AllIsFairJBCropToday The Windsor Star quoted Canada’s Employment Minister, Jason Kenney, as saying that Canada was showing its disagreement with Russia by strongly supporting “free and fair” elections in Ukraine.  Apparently the Harper government will show its enthusiastic support for democracy in Ukraine by sending hundreds of delegates to monitor the presidential election there next month.

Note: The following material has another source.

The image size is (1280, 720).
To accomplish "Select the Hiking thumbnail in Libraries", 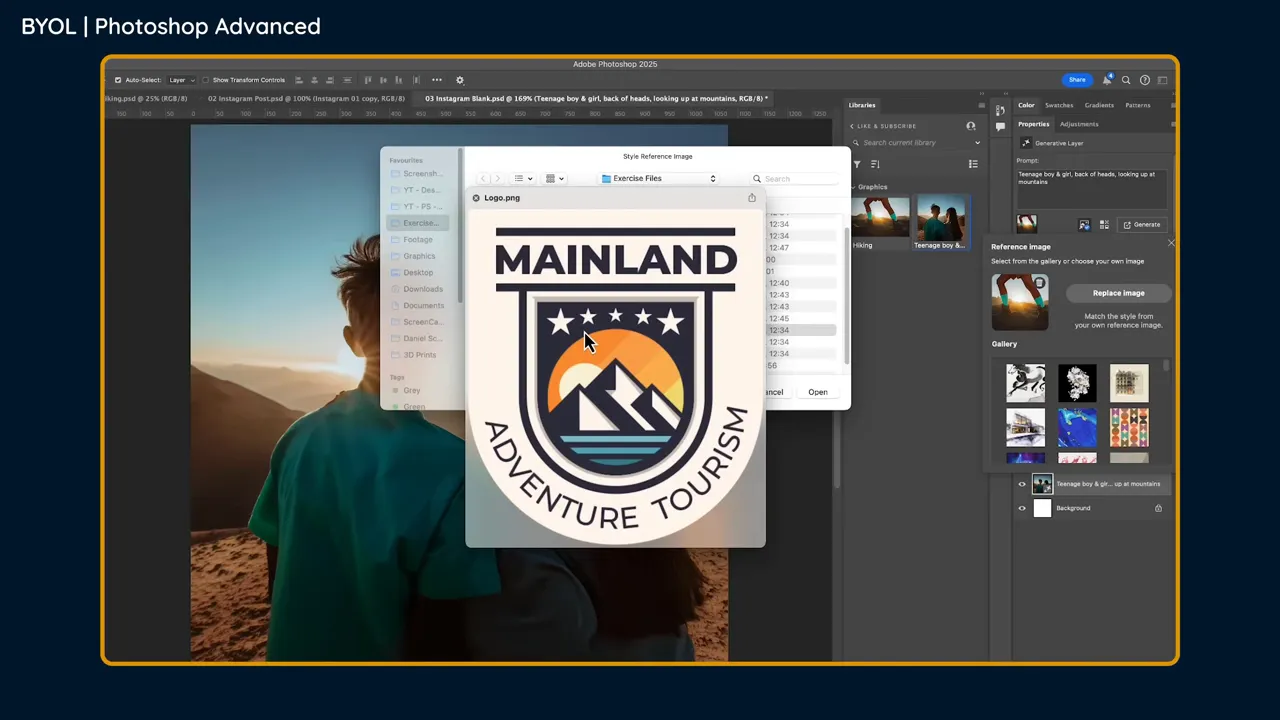I will pyautogui.click(x=880, y=215).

This sounds like good news for Ukrainians, but one can only wish that the Harper government had such enthusiasm for democracy in Canada.     A wide variety of respected, intelligent and most democratically-minded analysts have roundly criticized Bill C-23, the Harper government’s current “Fair Elections Act,” as being a veritable impediment to Canada’s established democratic processes.   On March 28th of this year Andrew Coyne wrote in The National Post that now Canadians “face the likelihood, as incredible as it sounds, of the government using the majority it won in the last election to pass a bill widely perceived as intended to fix the next — and contesting that election in the shadow of illegitimacy the bill would cast.  It will do so, what is more, not in spite of the opposition it has aroused, but because of it: because it has convinced itself that all such opposition, from whatever source, proceeds from the same implacably partisan motives as its own.”

With this elegant description of the low opinion that Canada’s reigning government holds of the electoral process on its own terrain, one is readily reminded of how easy it is to preach without practicing.  Whatever gift for democracy the Canadian delegation intends to give Ukrainians, hopefully it spares them lessons in morality.